• **Task description**:
Send back the line that contains "Click the Cut scissors icon" and all lines following it through the end of the data below, exactly, omitting pictures.

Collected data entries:

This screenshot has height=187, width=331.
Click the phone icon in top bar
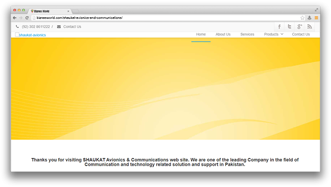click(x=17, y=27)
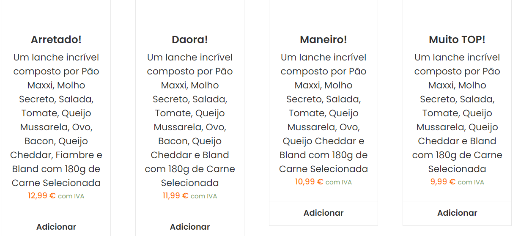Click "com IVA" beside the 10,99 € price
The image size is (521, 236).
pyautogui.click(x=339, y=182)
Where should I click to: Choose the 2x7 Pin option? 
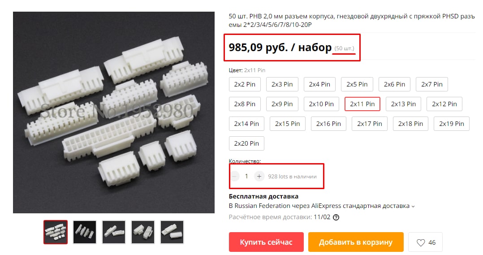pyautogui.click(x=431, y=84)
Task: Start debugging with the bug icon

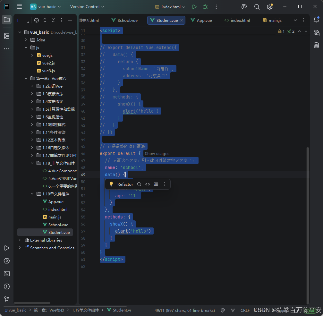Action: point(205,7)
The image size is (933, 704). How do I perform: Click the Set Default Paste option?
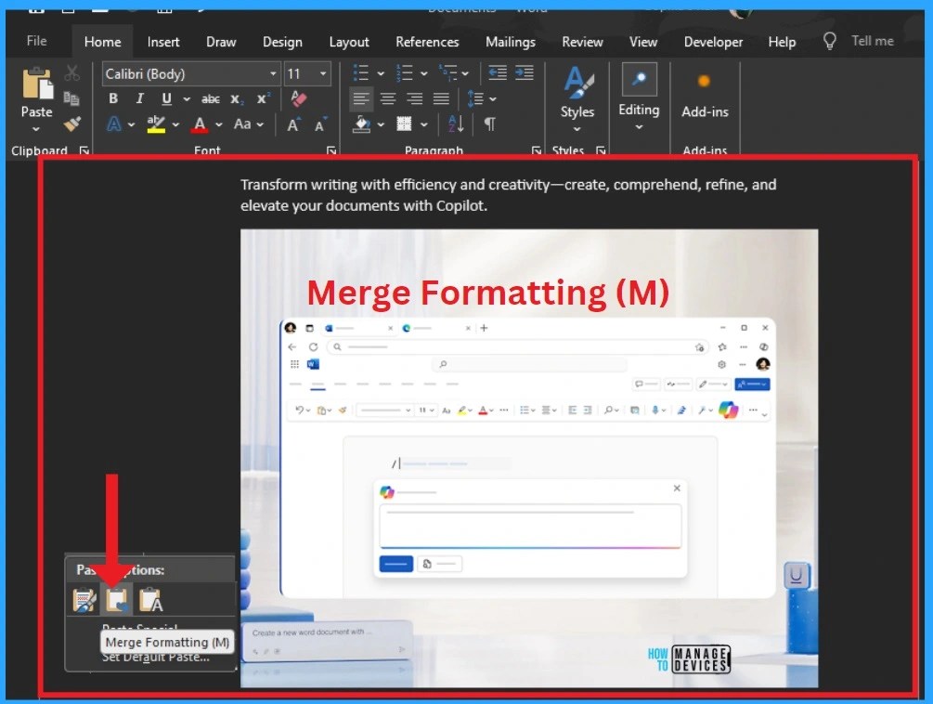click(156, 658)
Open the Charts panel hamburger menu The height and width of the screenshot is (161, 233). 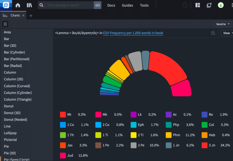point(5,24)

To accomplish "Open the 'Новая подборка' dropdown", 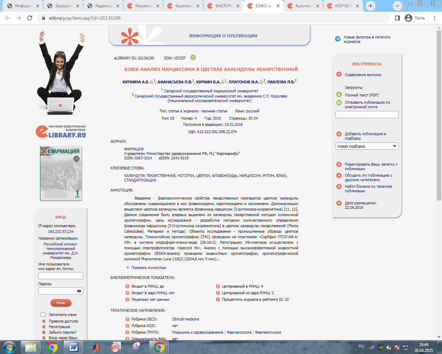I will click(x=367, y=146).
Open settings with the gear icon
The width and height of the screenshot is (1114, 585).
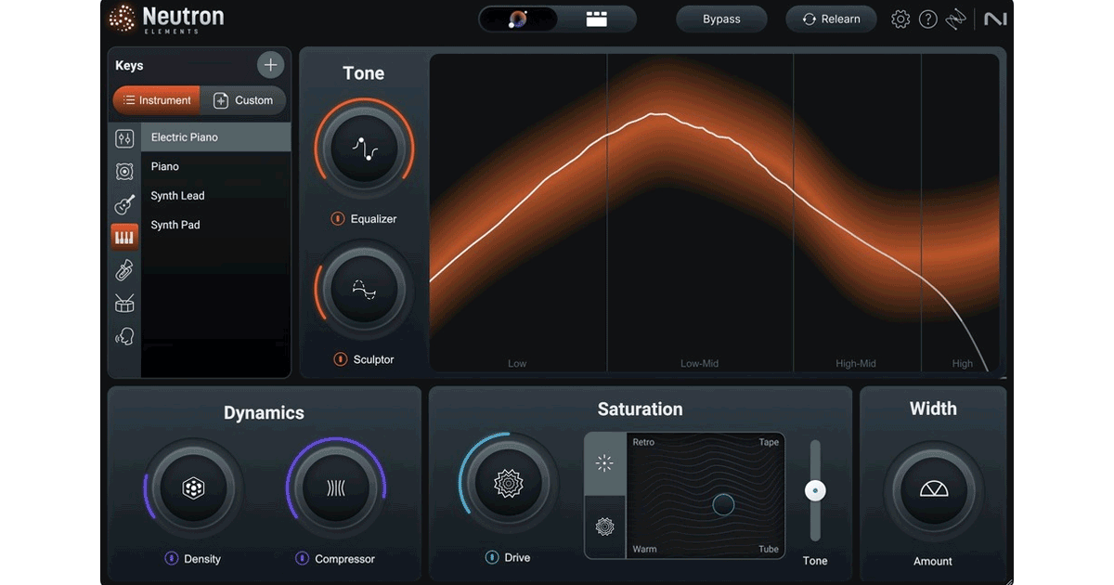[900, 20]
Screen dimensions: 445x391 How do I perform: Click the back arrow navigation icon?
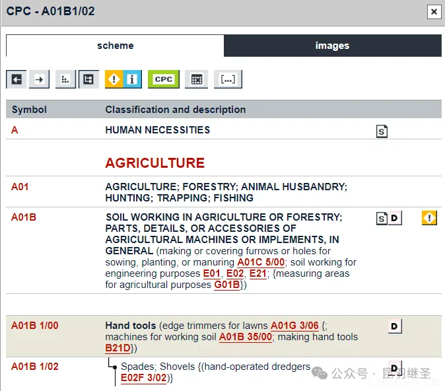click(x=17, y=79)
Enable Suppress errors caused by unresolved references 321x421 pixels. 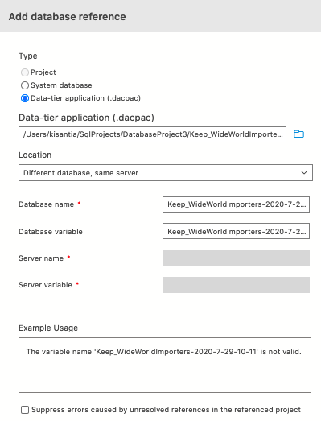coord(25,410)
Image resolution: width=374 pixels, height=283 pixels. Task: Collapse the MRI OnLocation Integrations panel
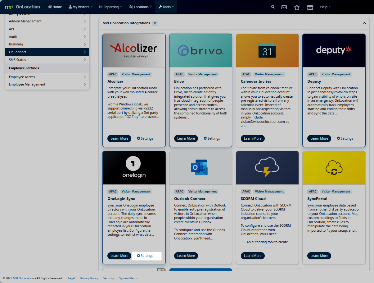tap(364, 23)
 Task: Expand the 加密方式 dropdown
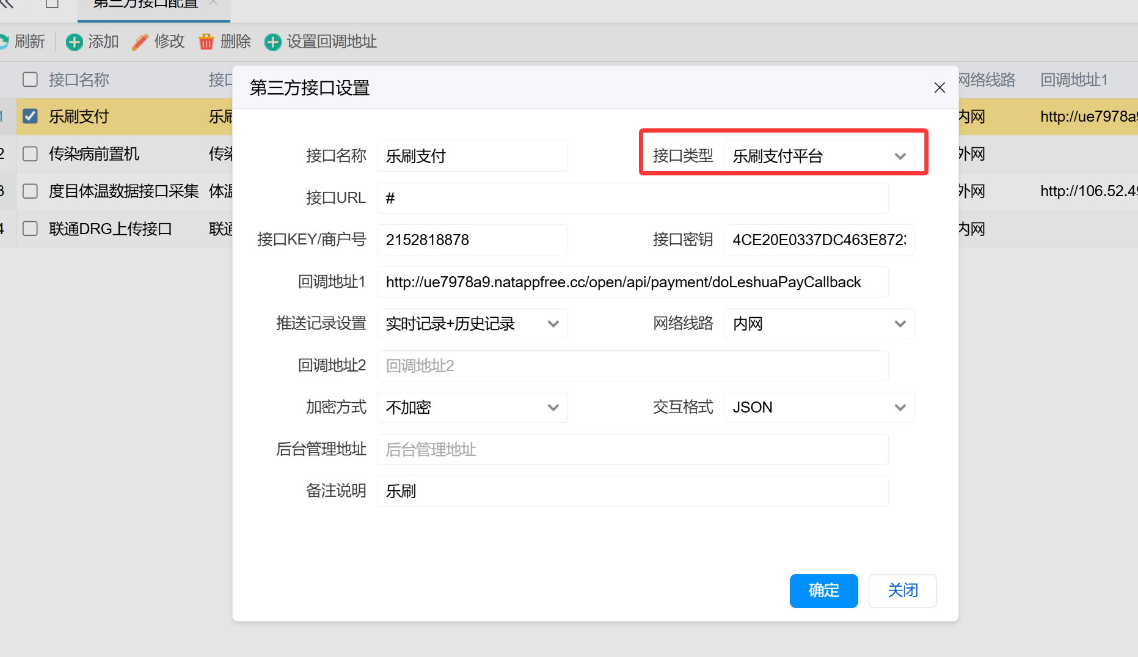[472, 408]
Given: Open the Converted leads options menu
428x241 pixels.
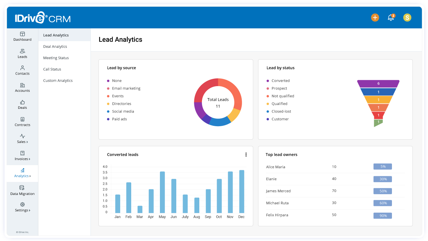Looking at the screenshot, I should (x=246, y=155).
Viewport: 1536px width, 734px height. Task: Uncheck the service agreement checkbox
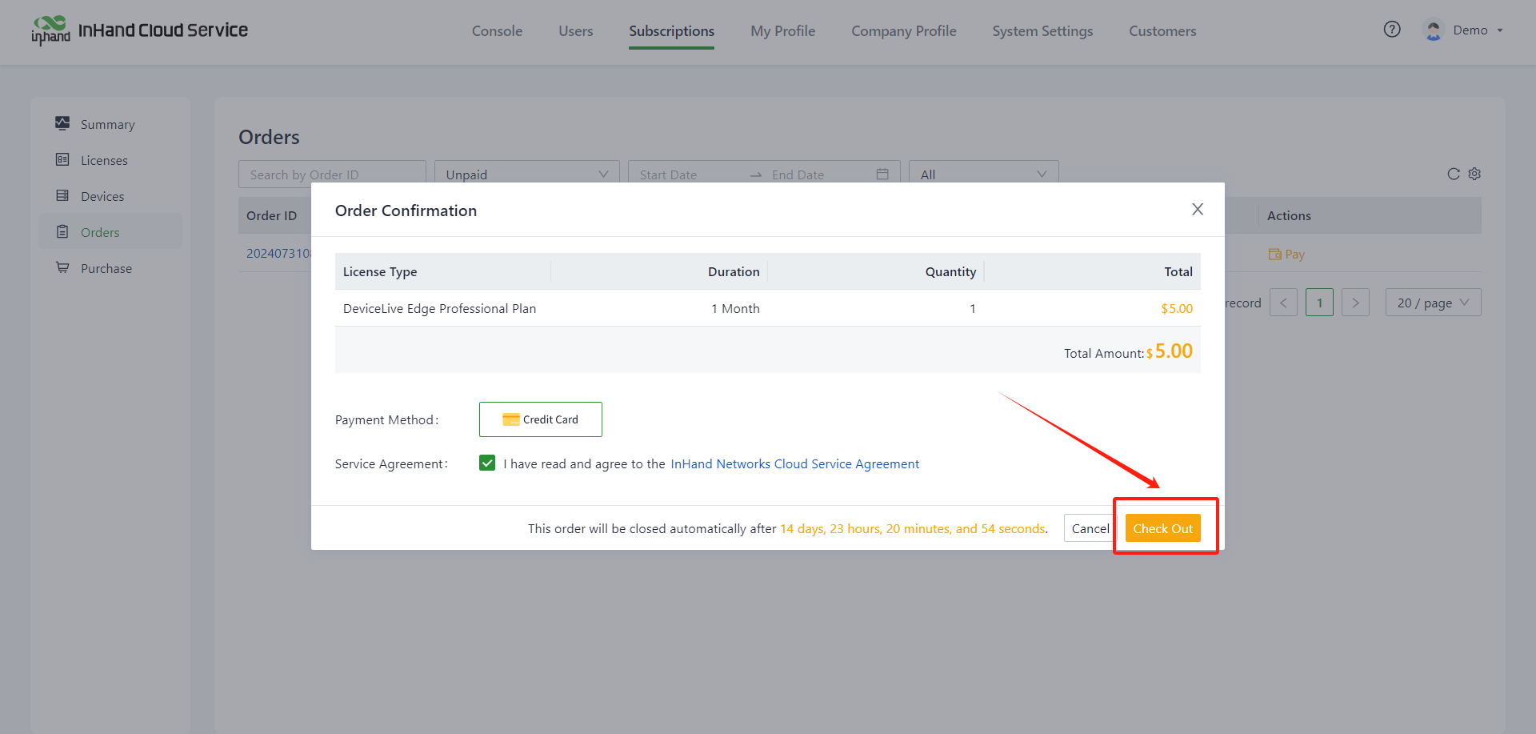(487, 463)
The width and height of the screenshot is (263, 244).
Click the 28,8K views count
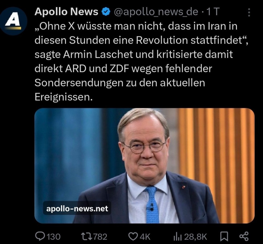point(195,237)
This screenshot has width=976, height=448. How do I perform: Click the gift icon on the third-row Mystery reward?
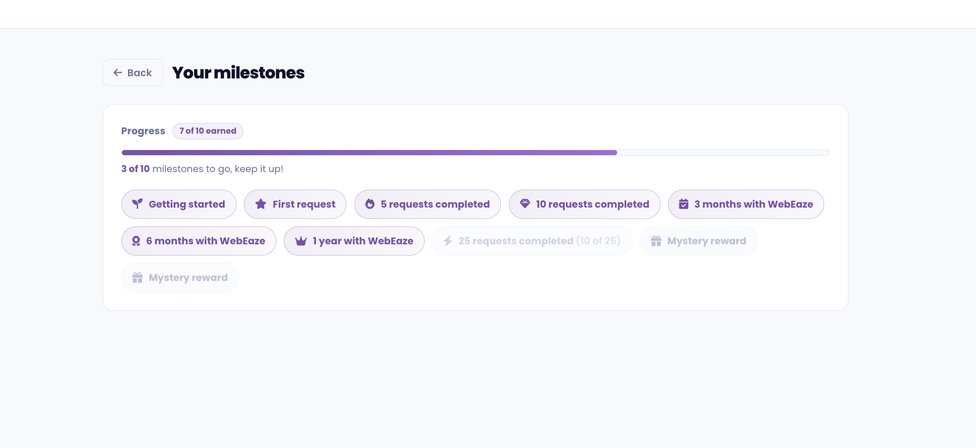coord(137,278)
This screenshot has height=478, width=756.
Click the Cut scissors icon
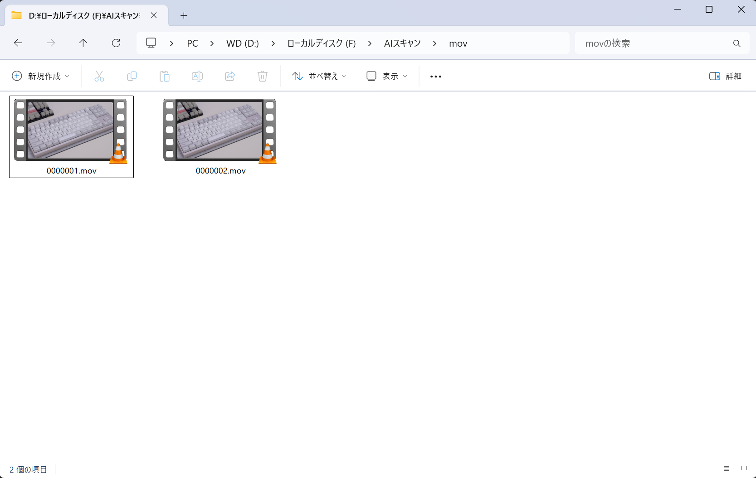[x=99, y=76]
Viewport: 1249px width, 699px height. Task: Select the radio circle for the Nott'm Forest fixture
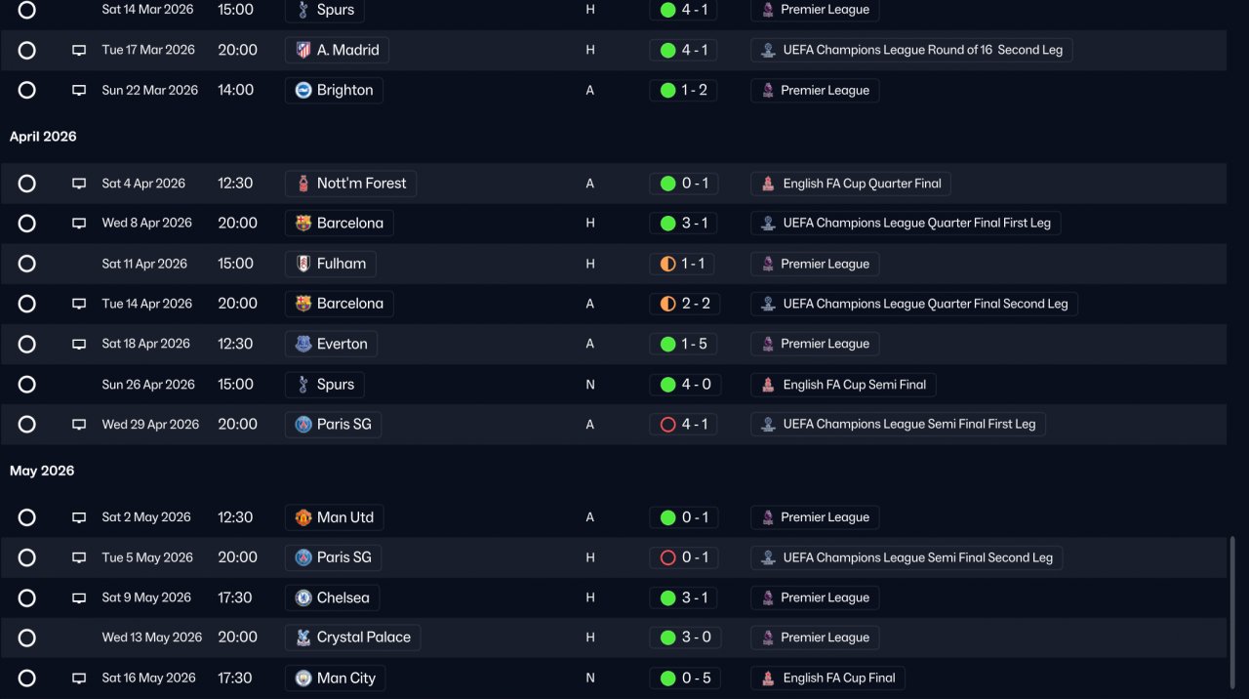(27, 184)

• **Result of the task**:
Click the Cut scissors icon
[x=99, y=76]
Viewport: 1249px width, 699px height. Task: Select the radio circle for the Nott'm Forest fixture
(27, 184)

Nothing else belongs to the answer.